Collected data
______
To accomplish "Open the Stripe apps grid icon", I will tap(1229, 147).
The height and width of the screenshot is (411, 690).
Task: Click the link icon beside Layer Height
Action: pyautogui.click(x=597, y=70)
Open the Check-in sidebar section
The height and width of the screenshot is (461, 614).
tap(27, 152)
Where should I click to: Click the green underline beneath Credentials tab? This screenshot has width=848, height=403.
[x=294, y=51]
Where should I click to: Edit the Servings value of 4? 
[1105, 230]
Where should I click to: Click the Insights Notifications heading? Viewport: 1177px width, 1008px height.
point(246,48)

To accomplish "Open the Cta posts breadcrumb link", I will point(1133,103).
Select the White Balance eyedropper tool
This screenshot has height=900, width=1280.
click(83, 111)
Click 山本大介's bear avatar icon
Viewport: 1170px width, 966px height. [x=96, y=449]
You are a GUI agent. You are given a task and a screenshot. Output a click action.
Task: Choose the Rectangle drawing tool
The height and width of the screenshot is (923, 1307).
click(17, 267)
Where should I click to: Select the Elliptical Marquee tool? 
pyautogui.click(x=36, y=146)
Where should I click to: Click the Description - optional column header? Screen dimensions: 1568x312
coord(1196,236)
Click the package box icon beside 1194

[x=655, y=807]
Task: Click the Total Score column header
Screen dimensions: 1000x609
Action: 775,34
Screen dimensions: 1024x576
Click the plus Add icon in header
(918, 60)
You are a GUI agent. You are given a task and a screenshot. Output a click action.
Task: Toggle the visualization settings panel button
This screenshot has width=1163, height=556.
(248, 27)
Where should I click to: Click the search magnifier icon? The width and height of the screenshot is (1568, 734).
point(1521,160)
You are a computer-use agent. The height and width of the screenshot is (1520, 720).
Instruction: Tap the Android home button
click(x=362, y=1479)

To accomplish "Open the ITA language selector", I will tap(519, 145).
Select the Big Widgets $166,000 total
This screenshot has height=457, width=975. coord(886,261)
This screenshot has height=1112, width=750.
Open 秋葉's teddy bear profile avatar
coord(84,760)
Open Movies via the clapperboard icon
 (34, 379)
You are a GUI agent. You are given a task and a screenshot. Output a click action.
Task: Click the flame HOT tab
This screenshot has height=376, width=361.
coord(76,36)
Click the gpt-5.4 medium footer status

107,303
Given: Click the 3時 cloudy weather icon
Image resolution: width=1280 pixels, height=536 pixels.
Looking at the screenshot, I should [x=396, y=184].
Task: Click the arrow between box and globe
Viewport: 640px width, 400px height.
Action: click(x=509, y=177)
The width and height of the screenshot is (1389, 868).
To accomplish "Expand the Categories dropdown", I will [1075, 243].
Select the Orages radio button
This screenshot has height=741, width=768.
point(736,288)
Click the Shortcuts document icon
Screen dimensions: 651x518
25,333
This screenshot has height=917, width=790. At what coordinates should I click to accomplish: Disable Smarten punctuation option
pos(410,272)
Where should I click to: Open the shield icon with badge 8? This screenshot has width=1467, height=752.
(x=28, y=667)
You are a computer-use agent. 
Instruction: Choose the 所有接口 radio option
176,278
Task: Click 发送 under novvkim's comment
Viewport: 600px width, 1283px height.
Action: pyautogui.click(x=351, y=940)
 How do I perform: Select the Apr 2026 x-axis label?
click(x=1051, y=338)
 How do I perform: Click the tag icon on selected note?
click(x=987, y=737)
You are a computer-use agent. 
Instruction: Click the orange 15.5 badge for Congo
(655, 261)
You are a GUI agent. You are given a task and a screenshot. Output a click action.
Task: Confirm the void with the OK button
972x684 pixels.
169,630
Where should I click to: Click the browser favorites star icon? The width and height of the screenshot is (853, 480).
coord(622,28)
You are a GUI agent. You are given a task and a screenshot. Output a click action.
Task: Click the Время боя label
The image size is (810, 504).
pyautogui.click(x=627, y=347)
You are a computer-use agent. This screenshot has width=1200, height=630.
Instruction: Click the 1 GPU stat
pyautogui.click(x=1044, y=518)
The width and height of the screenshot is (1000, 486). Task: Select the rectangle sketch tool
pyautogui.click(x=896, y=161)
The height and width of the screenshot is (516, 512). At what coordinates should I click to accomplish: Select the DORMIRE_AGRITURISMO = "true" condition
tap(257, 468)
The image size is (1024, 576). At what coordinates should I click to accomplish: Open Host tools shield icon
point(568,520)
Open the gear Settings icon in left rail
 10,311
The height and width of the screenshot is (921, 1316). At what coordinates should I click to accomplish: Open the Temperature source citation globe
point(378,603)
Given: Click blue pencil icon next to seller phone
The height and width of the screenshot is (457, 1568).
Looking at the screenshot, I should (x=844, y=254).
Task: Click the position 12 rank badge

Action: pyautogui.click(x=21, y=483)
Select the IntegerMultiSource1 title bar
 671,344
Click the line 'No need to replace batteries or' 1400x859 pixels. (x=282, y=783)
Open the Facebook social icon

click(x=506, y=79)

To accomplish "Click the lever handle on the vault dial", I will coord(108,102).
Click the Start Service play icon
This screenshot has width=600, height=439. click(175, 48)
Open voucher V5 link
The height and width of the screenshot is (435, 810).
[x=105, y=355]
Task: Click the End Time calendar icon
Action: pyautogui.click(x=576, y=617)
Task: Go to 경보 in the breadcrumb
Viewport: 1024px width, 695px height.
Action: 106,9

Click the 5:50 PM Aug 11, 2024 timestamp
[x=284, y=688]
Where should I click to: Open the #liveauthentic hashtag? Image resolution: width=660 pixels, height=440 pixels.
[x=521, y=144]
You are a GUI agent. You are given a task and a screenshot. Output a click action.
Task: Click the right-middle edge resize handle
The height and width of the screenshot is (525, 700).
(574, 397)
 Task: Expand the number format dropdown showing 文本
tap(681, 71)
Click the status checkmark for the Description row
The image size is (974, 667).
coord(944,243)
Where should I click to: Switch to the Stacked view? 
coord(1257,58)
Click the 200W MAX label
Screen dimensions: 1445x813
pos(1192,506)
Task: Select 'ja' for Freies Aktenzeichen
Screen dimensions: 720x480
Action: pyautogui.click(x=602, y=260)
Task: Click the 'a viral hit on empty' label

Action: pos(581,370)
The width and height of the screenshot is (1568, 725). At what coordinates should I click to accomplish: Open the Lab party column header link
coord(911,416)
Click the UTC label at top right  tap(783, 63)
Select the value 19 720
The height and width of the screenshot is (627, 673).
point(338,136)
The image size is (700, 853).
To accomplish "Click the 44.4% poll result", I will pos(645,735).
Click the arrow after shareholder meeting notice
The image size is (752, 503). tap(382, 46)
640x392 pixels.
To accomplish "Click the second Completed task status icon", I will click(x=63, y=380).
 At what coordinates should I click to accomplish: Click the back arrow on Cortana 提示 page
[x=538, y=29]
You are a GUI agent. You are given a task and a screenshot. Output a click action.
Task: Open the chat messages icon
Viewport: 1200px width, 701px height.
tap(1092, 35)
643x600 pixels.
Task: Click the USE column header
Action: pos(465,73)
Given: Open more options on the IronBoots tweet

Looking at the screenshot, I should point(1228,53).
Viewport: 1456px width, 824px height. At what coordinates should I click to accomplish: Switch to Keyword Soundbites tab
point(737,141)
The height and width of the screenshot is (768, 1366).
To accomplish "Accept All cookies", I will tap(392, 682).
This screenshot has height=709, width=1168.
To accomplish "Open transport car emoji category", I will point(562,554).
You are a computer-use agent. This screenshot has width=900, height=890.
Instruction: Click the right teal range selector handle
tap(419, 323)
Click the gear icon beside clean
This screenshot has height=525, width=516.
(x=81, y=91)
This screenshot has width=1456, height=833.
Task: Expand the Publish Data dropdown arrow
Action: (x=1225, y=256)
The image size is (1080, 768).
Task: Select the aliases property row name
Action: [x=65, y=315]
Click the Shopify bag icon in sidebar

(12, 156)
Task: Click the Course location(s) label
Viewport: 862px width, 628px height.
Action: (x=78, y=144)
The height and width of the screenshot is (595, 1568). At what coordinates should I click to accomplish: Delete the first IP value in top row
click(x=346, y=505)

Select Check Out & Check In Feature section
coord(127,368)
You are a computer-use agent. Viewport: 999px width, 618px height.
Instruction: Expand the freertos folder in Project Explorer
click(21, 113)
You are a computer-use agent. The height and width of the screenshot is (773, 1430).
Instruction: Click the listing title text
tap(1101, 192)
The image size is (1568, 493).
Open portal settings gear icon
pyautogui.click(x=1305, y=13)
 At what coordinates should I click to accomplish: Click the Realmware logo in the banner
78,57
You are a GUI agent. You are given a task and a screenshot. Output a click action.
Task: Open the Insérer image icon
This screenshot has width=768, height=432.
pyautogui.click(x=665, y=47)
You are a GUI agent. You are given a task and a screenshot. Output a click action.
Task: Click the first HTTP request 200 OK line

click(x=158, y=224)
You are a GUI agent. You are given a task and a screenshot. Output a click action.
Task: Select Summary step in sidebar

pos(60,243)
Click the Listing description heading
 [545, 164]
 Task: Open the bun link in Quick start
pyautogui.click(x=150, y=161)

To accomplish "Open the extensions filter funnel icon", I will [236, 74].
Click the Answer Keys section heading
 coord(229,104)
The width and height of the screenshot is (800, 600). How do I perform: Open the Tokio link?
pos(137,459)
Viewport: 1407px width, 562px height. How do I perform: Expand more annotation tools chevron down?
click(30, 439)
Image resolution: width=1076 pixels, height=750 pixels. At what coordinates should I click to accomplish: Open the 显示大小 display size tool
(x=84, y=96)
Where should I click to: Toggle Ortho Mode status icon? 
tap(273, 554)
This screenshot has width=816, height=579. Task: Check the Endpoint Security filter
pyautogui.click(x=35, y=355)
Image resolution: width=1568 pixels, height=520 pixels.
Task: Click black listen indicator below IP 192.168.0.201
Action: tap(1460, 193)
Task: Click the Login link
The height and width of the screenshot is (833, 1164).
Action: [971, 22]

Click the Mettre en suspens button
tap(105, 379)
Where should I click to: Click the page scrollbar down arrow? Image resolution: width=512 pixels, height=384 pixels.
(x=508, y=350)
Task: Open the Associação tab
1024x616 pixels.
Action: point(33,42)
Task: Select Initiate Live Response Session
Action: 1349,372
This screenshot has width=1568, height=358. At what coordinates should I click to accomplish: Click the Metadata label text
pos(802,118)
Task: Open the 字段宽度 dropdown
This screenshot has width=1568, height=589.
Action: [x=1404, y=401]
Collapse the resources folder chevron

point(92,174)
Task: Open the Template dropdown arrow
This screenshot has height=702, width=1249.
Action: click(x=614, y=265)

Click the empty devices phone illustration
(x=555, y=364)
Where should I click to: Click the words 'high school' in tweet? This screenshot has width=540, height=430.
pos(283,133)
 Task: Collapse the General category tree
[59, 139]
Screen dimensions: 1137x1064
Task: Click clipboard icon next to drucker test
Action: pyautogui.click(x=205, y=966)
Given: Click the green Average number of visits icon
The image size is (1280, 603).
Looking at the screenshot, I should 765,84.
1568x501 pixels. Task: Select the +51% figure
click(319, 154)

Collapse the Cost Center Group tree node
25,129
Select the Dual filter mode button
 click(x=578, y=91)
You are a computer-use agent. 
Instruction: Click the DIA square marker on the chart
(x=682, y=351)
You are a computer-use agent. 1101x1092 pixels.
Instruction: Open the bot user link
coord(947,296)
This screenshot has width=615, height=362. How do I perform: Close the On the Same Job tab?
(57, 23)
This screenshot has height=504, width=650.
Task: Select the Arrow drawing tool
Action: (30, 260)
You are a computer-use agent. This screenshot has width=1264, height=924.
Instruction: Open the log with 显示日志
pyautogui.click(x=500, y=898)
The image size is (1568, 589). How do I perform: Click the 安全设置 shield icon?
______
Required work.
Exactly the lines from the one that holds "Select the Dual filter mode button" through the final line of the records above should be written out, and only those.

Answer for this exercise.
Select the Dual filter mode button
 click(x=578, y=91)
You are a computer-use agent. 
Instruction: Click the DIA square marker on the chart
(x=682, y=351)
You are a computer-use agent. 1101x1092 pixels.
Instruction: Open the bot user link
coord(947,296)
This screenshot has width=615, height=362. How do I perform: Close the On the Same Job tab?
(57, 23)
This screenshot has height=504, width=650.
Task: Select the Arrow drawing tool
Action: (30, 260)
You are a computer-use agent. This screenshot has width=1264, height=924.
Instruction: Open the log with 显示日志
pyautogui.click(x=500, y=898)
The image size is (1568, 589). How do I perform: Click the 安全设置 shield icon?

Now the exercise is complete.